Reproduce the data word for word, from its first line down to and including the line that contains "Select the Co-Driver".

--- BEGIN Dataset excerpts ---

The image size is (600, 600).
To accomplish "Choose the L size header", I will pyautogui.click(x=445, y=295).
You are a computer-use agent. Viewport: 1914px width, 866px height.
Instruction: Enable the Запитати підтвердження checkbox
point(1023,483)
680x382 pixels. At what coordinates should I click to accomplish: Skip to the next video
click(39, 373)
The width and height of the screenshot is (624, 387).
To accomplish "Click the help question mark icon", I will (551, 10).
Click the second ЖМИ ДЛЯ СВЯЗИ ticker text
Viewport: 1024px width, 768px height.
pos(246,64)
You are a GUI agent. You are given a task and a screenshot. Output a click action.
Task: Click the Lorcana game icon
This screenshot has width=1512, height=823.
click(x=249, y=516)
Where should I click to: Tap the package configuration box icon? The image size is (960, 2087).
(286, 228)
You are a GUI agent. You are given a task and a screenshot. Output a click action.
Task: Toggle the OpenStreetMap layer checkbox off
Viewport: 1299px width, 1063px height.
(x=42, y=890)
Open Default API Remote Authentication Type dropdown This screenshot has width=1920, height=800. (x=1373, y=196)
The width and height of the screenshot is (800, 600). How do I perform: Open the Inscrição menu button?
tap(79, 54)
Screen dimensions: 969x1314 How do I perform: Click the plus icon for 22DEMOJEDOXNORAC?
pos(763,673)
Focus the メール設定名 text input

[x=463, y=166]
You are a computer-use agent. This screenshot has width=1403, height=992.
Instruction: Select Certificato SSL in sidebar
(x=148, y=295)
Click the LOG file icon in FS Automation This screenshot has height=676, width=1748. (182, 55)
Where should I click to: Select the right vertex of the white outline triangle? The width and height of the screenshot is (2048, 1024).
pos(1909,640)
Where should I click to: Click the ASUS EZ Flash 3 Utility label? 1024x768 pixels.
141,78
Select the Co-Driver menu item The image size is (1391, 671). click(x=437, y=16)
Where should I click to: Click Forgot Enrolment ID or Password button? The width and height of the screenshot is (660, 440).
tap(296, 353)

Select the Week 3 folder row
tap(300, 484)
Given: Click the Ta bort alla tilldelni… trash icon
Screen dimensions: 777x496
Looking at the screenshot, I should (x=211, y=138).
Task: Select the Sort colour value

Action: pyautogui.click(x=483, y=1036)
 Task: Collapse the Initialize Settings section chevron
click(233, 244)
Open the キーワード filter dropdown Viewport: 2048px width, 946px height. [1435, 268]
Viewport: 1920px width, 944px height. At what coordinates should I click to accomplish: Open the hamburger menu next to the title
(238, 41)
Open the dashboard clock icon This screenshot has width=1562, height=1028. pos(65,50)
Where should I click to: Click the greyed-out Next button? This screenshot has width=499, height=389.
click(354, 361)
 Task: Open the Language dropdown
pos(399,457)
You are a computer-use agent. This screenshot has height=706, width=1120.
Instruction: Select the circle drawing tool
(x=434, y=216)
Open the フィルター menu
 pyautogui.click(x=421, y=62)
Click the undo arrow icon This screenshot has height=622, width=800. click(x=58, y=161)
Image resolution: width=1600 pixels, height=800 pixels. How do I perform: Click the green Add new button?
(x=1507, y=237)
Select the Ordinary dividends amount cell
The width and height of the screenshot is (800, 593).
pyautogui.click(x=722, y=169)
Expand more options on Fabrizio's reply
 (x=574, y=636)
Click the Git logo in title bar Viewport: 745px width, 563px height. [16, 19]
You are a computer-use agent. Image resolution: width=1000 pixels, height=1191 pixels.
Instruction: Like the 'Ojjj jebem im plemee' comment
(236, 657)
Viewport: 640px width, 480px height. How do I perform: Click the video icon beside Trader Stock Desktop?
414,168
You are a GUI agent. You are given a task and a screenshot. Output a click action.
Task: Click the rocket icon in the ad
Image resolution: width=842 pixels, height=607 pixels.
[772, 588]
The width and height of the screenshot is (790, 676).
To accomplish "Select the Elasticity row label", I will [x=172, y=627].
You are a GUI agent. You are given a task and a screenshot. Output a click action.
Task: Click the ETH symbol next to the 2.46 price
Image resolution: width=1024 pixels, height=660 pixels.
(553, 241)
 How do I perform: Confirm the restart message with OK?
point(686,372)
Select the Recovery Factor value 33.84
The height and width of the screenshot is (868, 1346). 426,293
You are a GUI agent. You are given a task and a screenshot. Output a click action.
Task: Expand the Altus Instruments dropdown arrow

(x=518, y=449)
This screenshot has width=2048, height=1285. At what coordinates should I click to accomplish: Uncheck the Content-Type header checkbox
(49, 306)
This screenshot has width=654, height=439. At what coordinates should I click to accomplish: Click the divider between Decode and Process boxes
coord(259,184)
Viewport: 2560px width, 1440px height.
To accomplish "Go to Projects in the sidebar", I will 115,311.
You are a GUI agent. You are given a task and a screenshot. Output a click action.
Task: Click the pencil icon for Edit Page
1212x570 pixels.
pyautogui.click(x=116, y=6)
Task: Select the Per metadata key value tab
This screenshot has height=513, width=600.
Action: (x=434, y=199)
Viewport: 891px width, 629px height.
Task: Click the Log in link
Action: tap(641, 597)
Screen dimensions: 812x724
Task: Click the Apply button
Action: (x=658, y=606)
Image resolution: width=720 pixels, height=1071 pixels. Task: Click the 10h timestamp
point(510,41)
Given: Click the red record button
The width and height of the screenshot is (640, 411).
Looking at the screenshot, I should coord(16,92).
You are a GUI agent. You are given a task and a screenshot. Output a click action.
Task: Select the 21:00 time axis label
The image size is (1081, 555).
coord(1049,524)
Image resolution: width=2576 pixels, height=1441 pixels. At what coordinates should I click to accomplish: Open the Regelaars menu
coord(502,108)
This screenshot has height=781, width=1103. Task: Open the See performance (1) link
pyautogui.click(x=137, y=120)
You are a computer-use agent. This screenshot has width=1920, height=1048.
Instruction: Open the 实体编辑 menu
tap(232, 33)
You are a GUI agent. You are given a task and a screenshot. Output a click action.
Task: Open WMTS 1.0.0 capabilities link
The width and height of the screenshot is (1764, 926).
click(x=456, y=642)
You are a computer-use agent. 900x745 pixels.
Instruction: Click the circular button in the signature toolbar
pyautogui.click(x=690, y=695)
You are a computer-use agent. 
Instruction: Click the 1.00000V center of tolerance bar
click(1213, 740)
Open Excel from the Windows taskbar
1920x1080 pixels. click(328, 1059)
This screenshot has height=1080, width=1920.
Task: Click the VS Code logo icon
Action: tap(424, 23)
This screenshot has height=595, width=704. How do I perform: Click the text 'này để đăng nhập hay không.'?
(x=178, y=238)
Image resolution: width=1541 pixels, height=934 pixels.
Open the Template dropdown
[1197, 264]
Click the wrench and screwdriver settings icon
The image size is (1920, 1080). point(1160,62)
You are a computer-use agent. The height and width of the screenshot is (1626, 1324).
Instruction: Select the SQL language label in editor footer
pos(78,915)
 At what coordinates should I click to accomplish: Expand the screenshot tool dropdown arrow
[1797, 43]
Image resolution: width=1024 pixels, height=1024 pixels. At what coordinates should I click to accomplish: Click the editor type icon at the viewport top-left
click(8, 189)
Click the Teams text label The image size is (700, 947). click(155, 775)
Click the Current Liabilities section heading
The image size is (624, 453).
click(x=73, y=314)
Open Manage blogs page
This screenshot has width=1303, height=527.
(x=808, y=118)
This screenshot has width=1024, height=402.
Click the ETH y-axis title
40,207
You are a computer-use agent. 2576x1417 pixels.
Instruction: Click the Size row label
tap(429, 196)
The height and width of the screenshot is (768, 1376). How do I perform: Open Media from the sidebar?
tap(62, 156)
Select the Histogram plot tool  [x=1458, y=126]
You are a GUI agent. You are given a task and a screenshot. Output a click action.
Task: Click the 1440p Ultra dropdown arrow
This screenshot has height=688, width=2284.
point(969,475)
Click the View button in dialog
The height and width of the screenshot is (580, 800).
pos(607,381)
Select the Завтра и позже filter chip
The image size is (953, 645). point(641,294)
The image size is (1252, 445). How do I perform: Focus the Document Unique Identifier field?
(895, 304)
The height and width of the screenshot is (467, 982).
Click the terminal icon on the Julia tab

--- END Dataset excerpts ---

Correct result:
The image size is (600, 600).
To accomplish "Choose the L size header", I will pyautogui.click(x=445, y=295).
You are a computer-use agent. Viewport: 1914px width, 866px height.
Instruction: Enable the Запитати підтвердження checkbox
point(1023,483)
680x382 pixels. At what coordinates should I click to accomplish: Skip to the next video
click(39, 373)
The width and height of the screenshot is (624, 387).
To accomplish "Click the help question mark icon", I will (551, 10).
Click the second ЖМИ ДЛЯ СВЯЗИ ticker text
Viewport: 1024px width, 768px height.
pos(246,64)
You are a GUI agent. You are given a task and a screenshot. Output a click action.
Task: Click the Lorcana game icon
This screenshot has width=1512, height=823.
click(x=249, y=516)
Where should I click to: Tap the package configuration box icon? The image size is (960, 2087).
(286, 228)
You are a GUI agent. You are given a task and a screenshot. Output a click action.
Task: Toggle the OpenStreetMap layer checkbox off
Viewport: 1299px width, 1063px height.
(x=42, y=890)
Open Default API Remote Authentication Type dropdown This screenshot has width=1920, height=800. (x=1373, y=196)
The width and height of the screenshot is (800, 600). How do I perform: Open the Inscrição menu button?
tap(79, 54)
Screen dimensions: 969x1314 How do I perform: Click the plus icon for 22DEMOJEDOXNORAC?
pos(763,673)
Focus the メール設定名 text input

[x=463, y=166]
You are a computer-use agent. This screenshot has width=1403, height=992.
Instruction: Select Certificato SSL in sidebar
(x=148, y=295)
Click the LOG file icon in FS Automation This screenshot has height=676, width=1748. (182, 55)
Where should I click to: Select the right vertex of the white outline triangle? The width and height of the screenshot is (2048, 1024).
pos(1909,640)
Where should I click to: Click the ASUS EZ Flash 3 Utility label? 1024x768 pixels.
141,78
Select the Co-Driver menu item The image size is (1391, 671). click(x=437, y=16)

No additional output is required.